Gabriel: Hamstern für die Sicherheit

Was macht das Eichhörnchen? Es legt Vorräte an, die es für den Notfall braucht. Bienen tun es, Vögel sorgen für die knappe Zeit vor und auch der australische Bergbilchbeutler hamstert sicherheitshalber Nahrung. Sicherheit ist auch das Stichwort für den Vizekanzler und Wirtschaftsminister Gabriel. Erst jüngst hat der SPD-Chef - der selbst ständig einen Bio-Rucksack vor sich her trägt - diese Sicherheitsbevorratung angemahnt: "Ich bin der Überzeugung, wir brauchen das", erzählte er jüngst dem DEUTSCHLANDFUNK zum Thema Vorratsdatenspeicherung, jener staatlichen Sammlung von durchaus privaten Daten, die dann, Sommer wie Winter, monatelang auf öffentlichen Rechnern rumliegen, um für die Notfälle zur Verfügung zu stehen. (⇒ Artikel b. DLF)

▶ [Aufgabenstellung]:
Kannst du im Text über Gabriel den Abschnitt von „Gabriel: Hamstern für“ bis „Artikel b. DLF)“ aktualisiert wiedergeben, wobei „Eichhörnchen“ durch „Murmeltier“ ersetzt wird?

▶ [Lernmaterial]:
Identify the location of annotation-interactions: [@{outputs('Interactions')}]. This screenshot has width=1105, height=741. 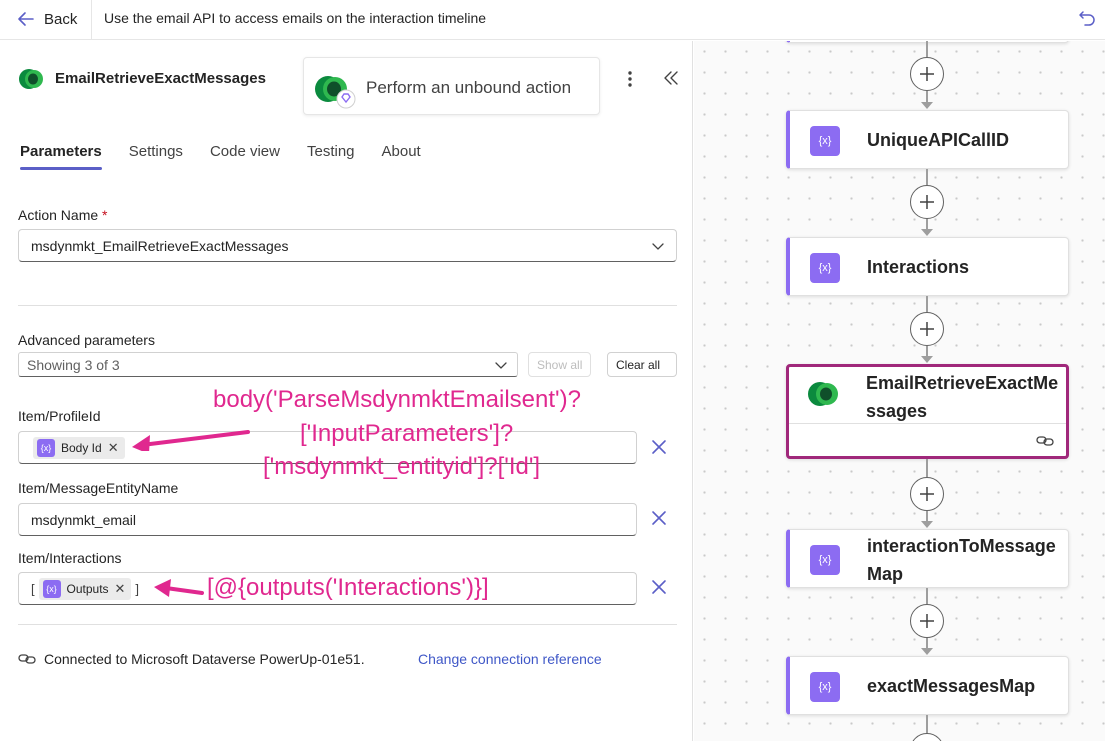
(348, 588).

---

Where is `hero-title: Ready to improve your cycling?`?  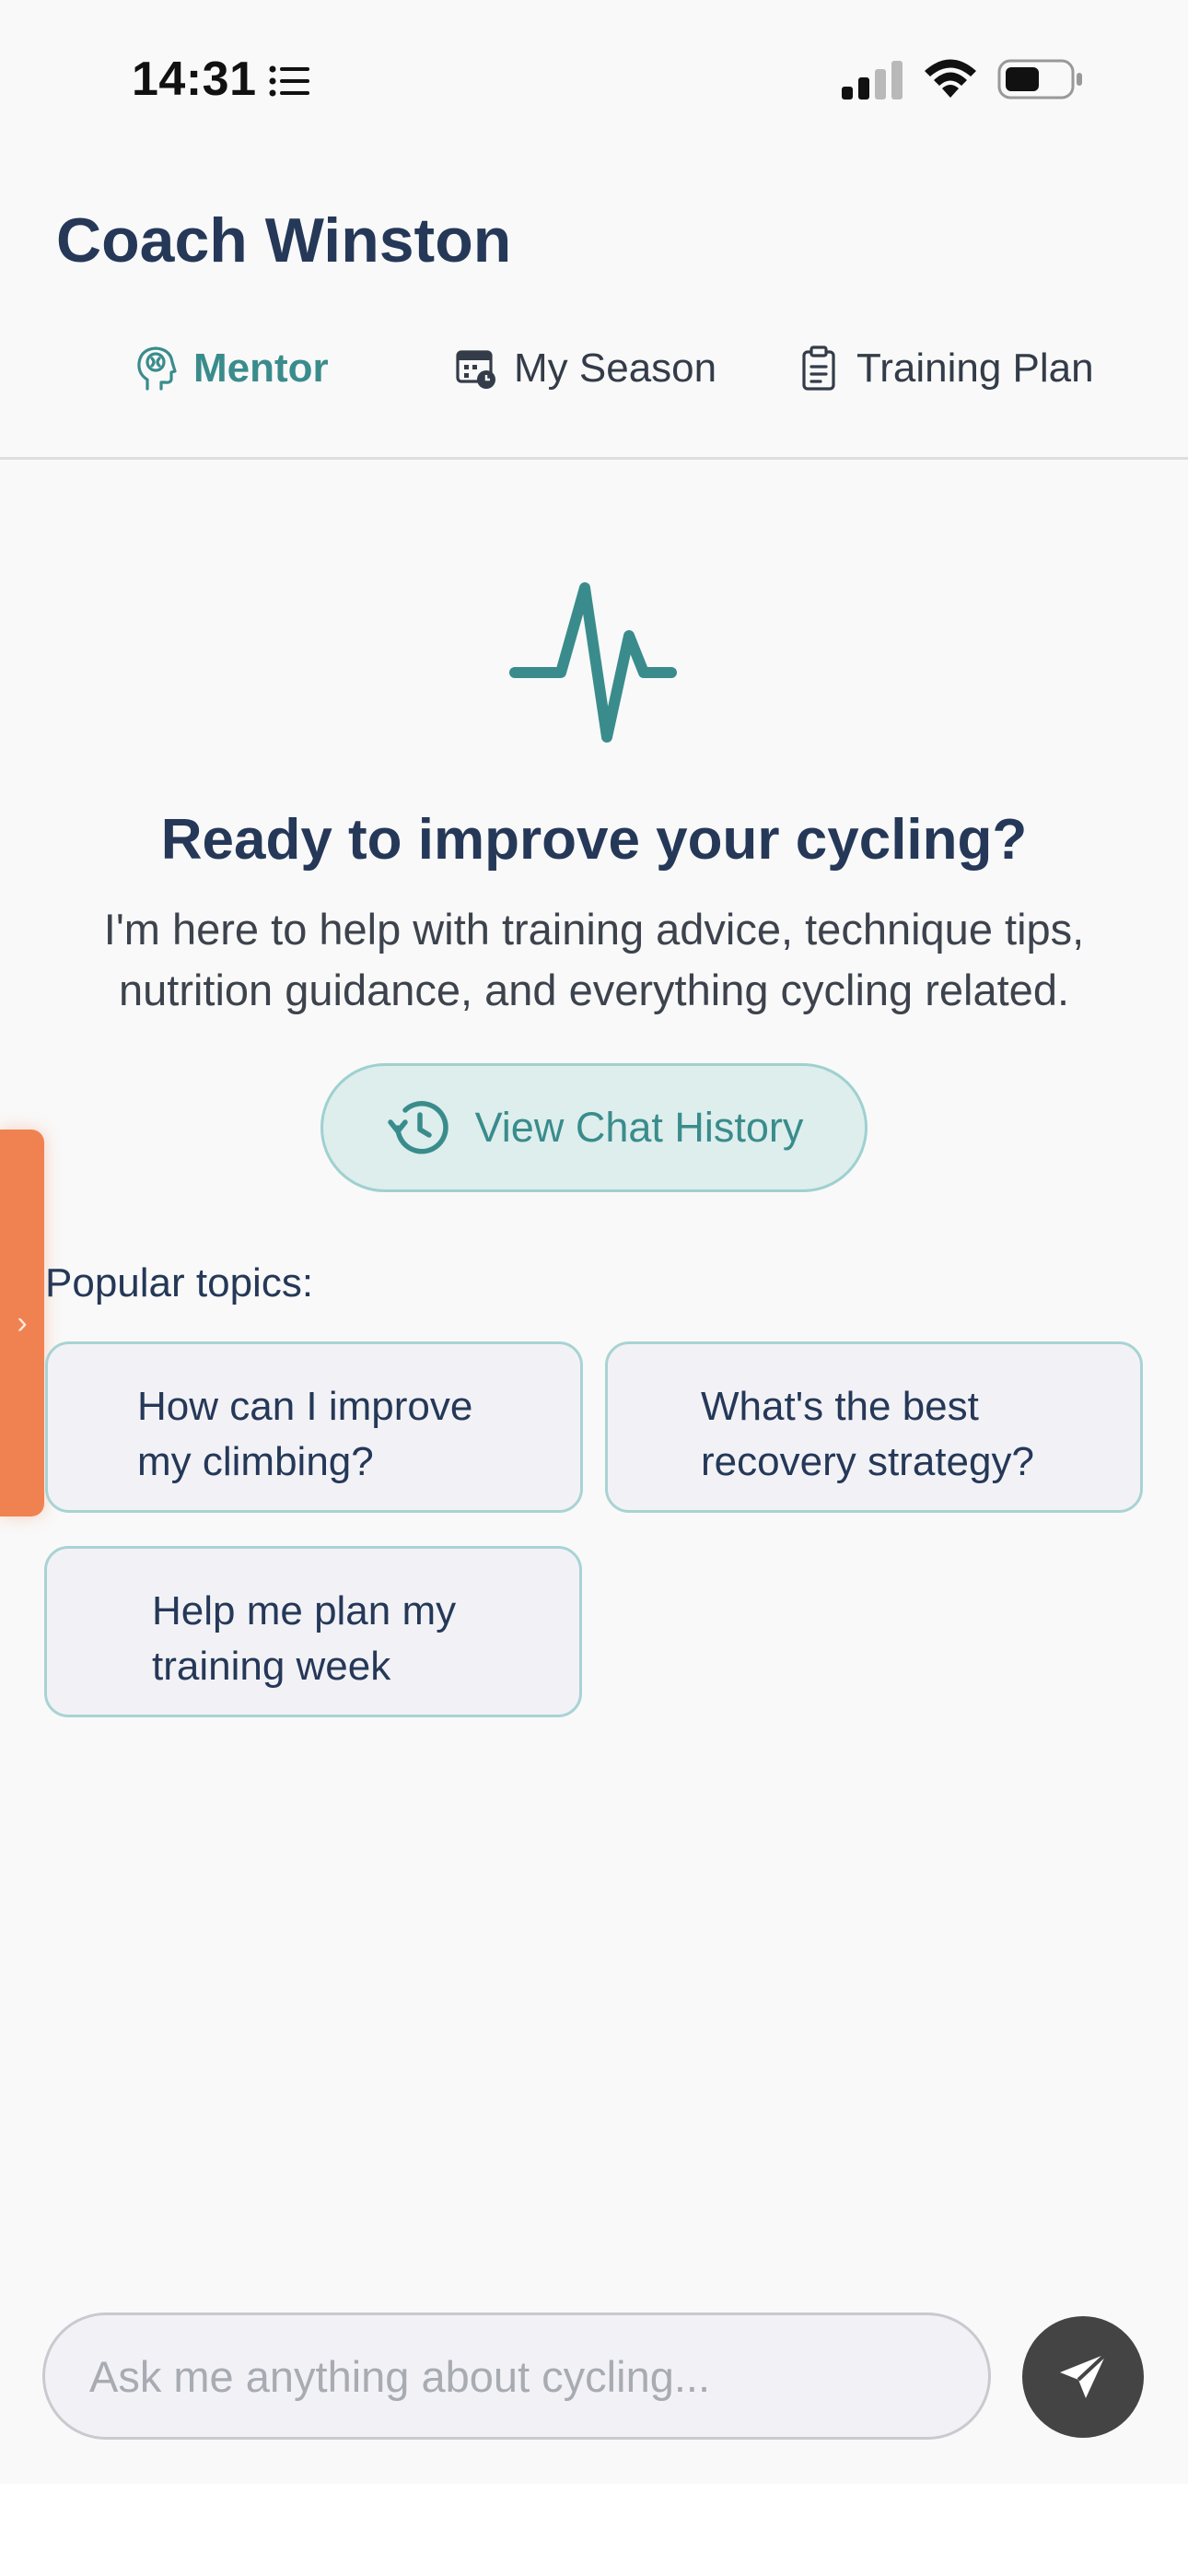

▶ [Ergebnis]:
Gabriel: Hamstern für die Sicherheit

Was macht das Murmeltier? Es legt Vorräte an, die es für den Notfall braucht. Bienen tun es, Vögel sorgen für die knappe Zeit vor und auch der australische Bergbilchbeutler hamstert sicherheitshalber Nahrung. Sicherheit ist auch das Stichwort für den Vizekanzler und Wirtschaftsminister Gabriel. Erst jüngst hat der SPD-Chef - der selbst ständig einen Bio-Rucksack vor sich her trägt - diese Sicherheitsbevorratung angemahnt: "Ich bin der Überzeugung, wir brauchen das", erzählte er jüngst dem DEUTSCHLANDFUNK zum Thema Vorratsdatenspeicherung, jener staatlichen Sammlung von durchaus privaten Daten, die dann, Sommer wie Winter, monatelang auf öffentlichen Rechnern rumliegen, um für die Notfälle zur Verfügung zu stehen. (⇒ Artikel b. DLF)